Güzel bir haber, candan uzanan bir el, kol kanat geren yaklaşımlar, gönlümüzü alan bir çift söz unutturabilir yorgunluğumuzu, hatta yorgunluktan eser kalmaz hiçbirimizde…
Yorgun değil, kırgınım, bazı yerlere de dargınım diyenlerimiz dahi sürdürmez o halini…

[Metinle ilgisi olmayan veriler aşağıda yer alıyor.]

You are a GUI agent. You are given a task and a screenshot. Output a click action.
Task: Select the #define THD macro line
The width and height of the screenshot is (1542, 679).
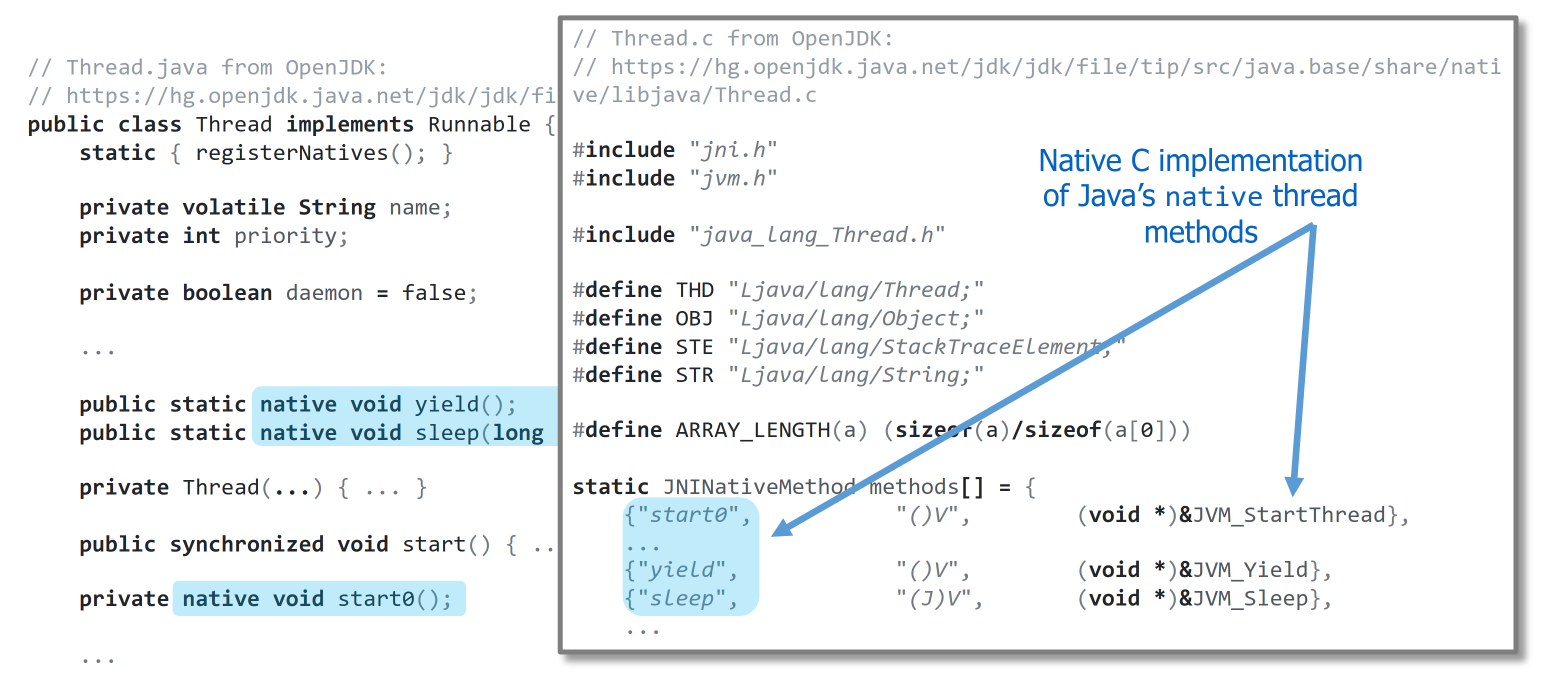coord(778,290)
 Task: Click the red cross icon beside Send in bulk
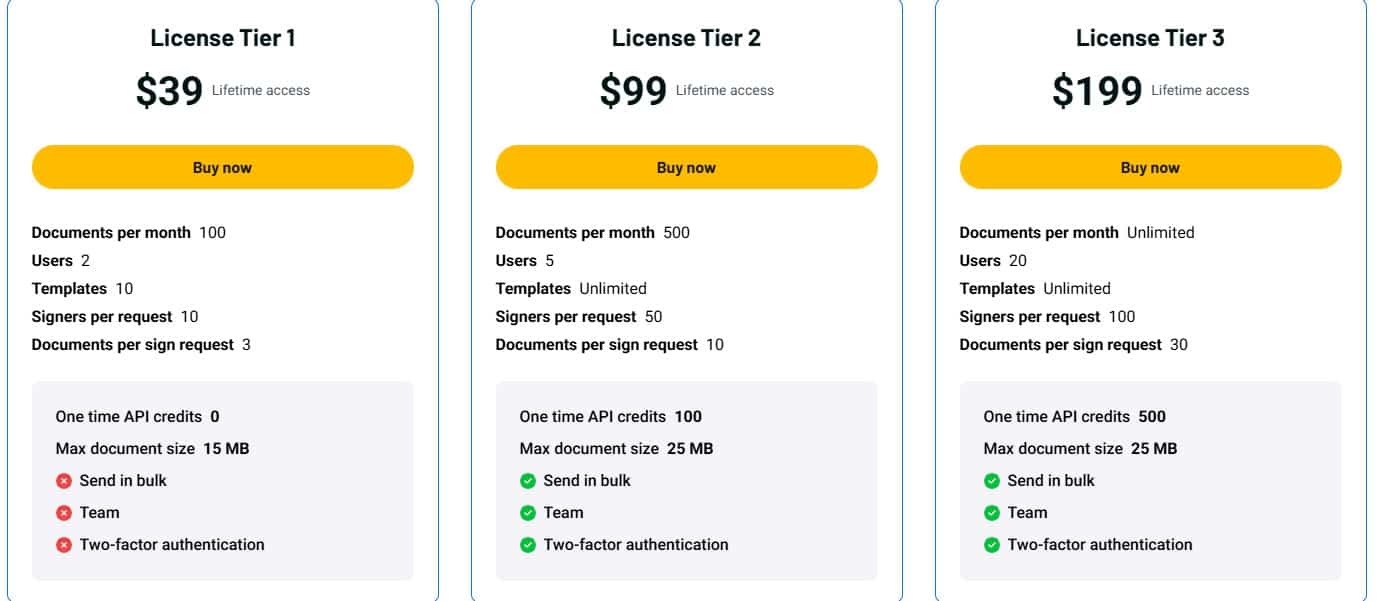click(64, 480)
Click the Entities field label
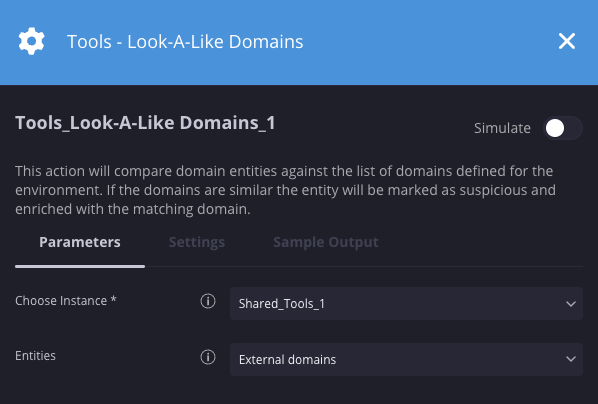This screenshot has height=404, width=598. pos(35,356)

İnsanımız, anlamak isteyene, dinlemek isteyene aslında, pek bir güzel konuşur…
Etme der!
Yapma der!
Üzme beni der!
Anla beni der!
İstersen, varma bu kadar üzerime der!
Yorma beni der!
Barış gibi, hoş görü gibi, anlayış gibi, tatlı dil gibi hiç kimseyi yormayan, üzmeyen, kırmayan, incitmeyen bir dizi güzel hasletimiz var.
Bu hasletler ilaç gibi gelir yorgunluk denen kavrama!
*****
Birbirimizi daha fazla yormanın bir alemi var mı?
İnanın yok!
Madem yok, rahmetli Neşet Ertaş’ın dediği gibi, tatlı dilli, güler yüzlü olundu mu bitiverir yorgunluklar, geçiverir kırgınlıklar.
Yunusun dediği gibi, “Sevelim sevilelim dünya kimseye kalmaz” düsturunda birleşiverir herkes!
Hz. Mevlânâ’nın dediği gibi, “Garezler dostluğu karartır; ne diye gönülden söküp atmayız, sürüp çıkarmayız garezleri? Kul hüvallah’ları, Kul eûzü’leri ne diye birbirimize okuyup üflemeyiz?